The sound of the lawnmower startled me back to reality. My head felt heavy and my heart full as I looked around the dining room of our brick home. Stacks of books and newspapers lay unopened in the middle of the table. I have such high hopes of reading these books one day, but it seems like when I'm all gung-ho starting a book and then put it down never to finish it. I keep longing for the day when we can take an extended vacation and I can finally read all the books I've been adding to my list for quite sometime. I glance at the floor and catch my eye on scattered cheerios and my son's sippy cup underneath my chair. These days life is filled with "to do" lists and demands. There are nights (like last night) where I lie awake unable to drift back off to sleep and find myself just talking to God. "Fill our life with joy. Give us hope in the midst of routine. Provide for us Lord. Lift us up out of financial debt and into a place of abundance. Pour Your peace over my heart now Lord. I need You." I wonder if the struggles come because God wants me to be more dependent. If I didn't struggle and things were more "easy" I would not come to Him as much or even just talk with Him. I was about to say "I wouldn't start the conversation..." and yet He is always speaking to me.
This past weekend my husband, son and I ventured off to Hilton Head Island, South Carolina to join my parents and long-time friends for a couple of days. It is such a peaceful place on the island. Expensive too--which in a way removes some of the beauty for me. I love the simplicity of watching bike riders adventuring on the paths under trees and the sand as if they don't have a care in the world. We made it to the beach twice and I tried to spend as much time as possible in the ocean. The waves were violent tossing me here and there and it was all I can do to escape the force of each one crashing down on me. I "escaped" the roughest waves by diving head first into them and staying under until they passed me by. My favorite thing to do on the water is just to float...simply allowing the waves to hold up my body and rock me back and forth. A little more difficult to do when the waves are rough, but it is such a picture of surrender to me. Allowing myself to be lifted up and rocked...soothed...even just for a moment.

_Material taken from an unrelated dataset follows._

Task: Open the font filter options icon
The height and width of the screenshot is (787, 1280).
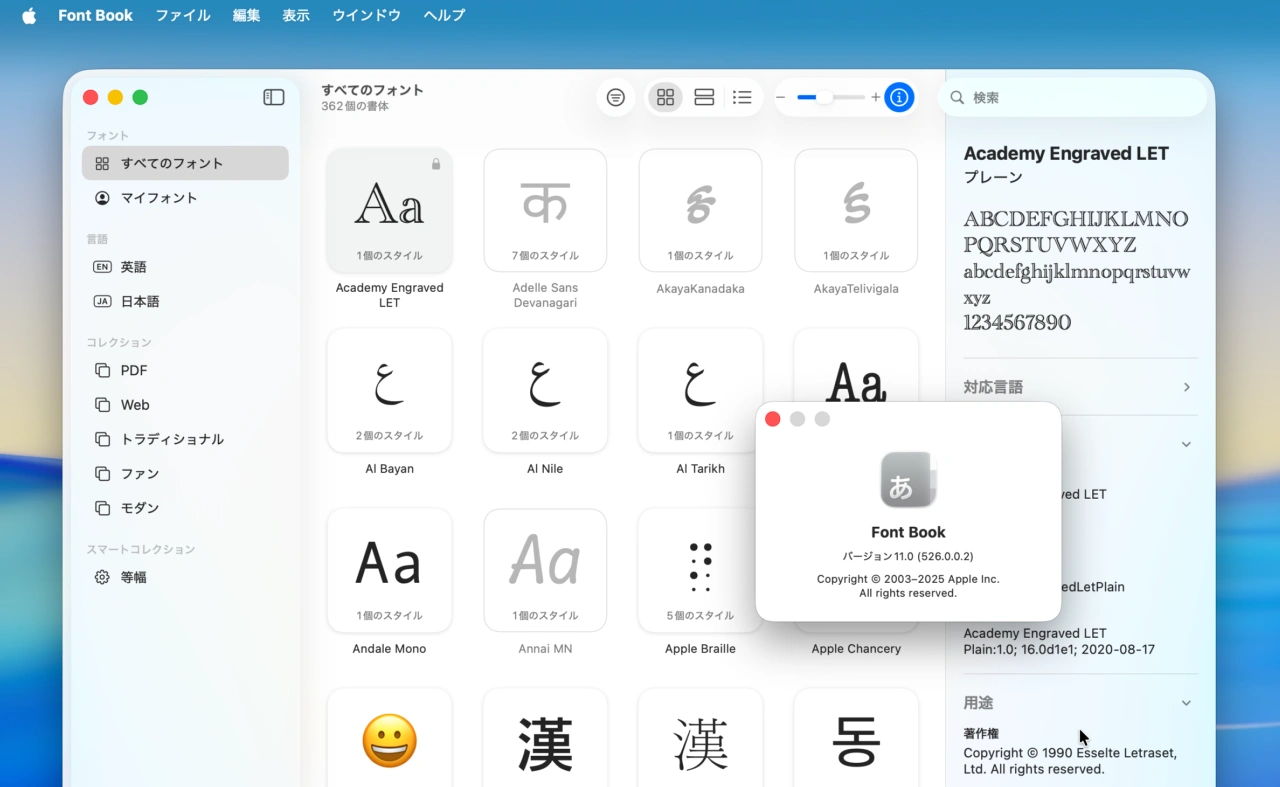Action: click(x=615, y=97)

Being a new mother I am learning what it means to be a soother and to be soothed. My son is 10 months old and it is hard to believe he is nearing his first birthday. Plans are in full-swing for his dinosaur themed-pool party mid-August. I love the adventures of life as a mom where each new day he does something or discovers something new and we can be a witness to this amazing journey. I love how my husband Thom and I look at each other and say "did you see that...did you hear that?" We don't want to miss a thing. Wow, I just got Aerosmith in my head...

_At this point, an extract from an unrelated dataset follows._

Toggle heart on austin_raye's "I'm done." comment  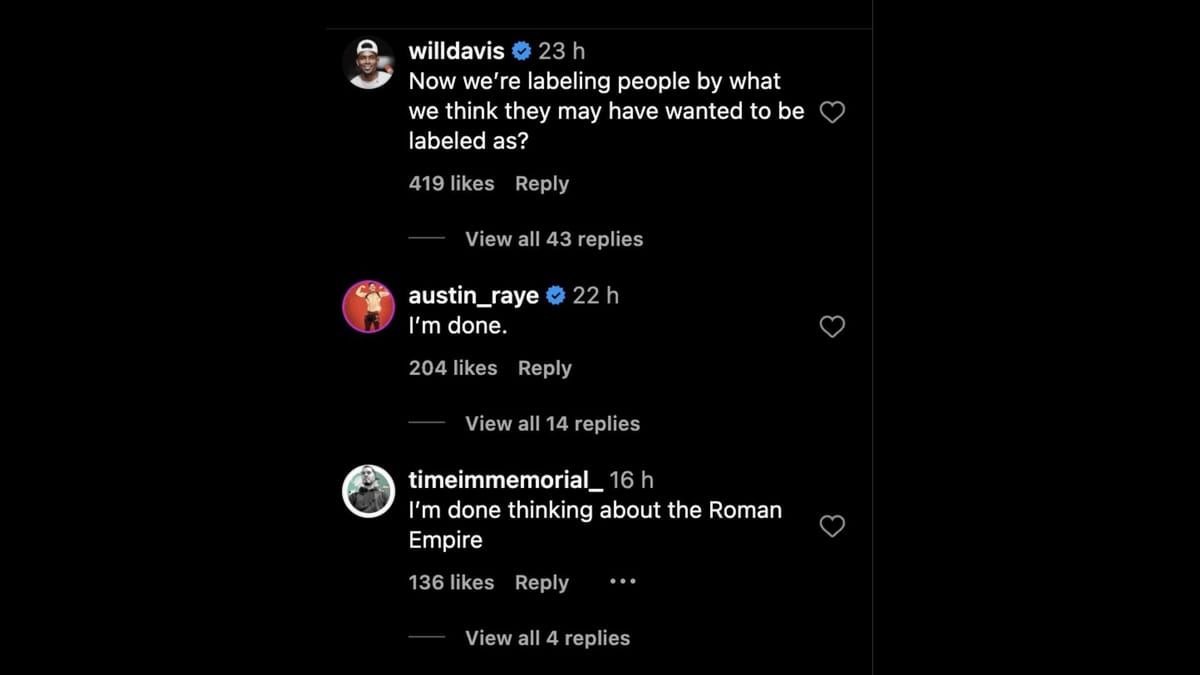832,327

He'll hold up his long, "beefy" arms and just want to be shielded from the world. I wrestle with the balance of coming quickly to his aid and waiting to see if he can "self-soothe." Through this time of tension I usually find myself praying. "Lord would you soothe Him, right now to help him get back to sleep?" I peel myself out of bed in the middle of the night to see him pressed up against the crib wanting to get out and needing reassurance from me that everything is OK. I need that reminder too. I need soothing too, especially in the wee hours of the morning when all is quiet and dark. It seems my heart is beating the loudest during those hours. "I am with You." a still small voice whispers to my longing soul. Today my soul feels like an onion--layer upon layer to unravel and discover. I am thankful that I don't have to go this road alone. I try to--and fight myself to simply surrender to the waves...the rhythm of my life.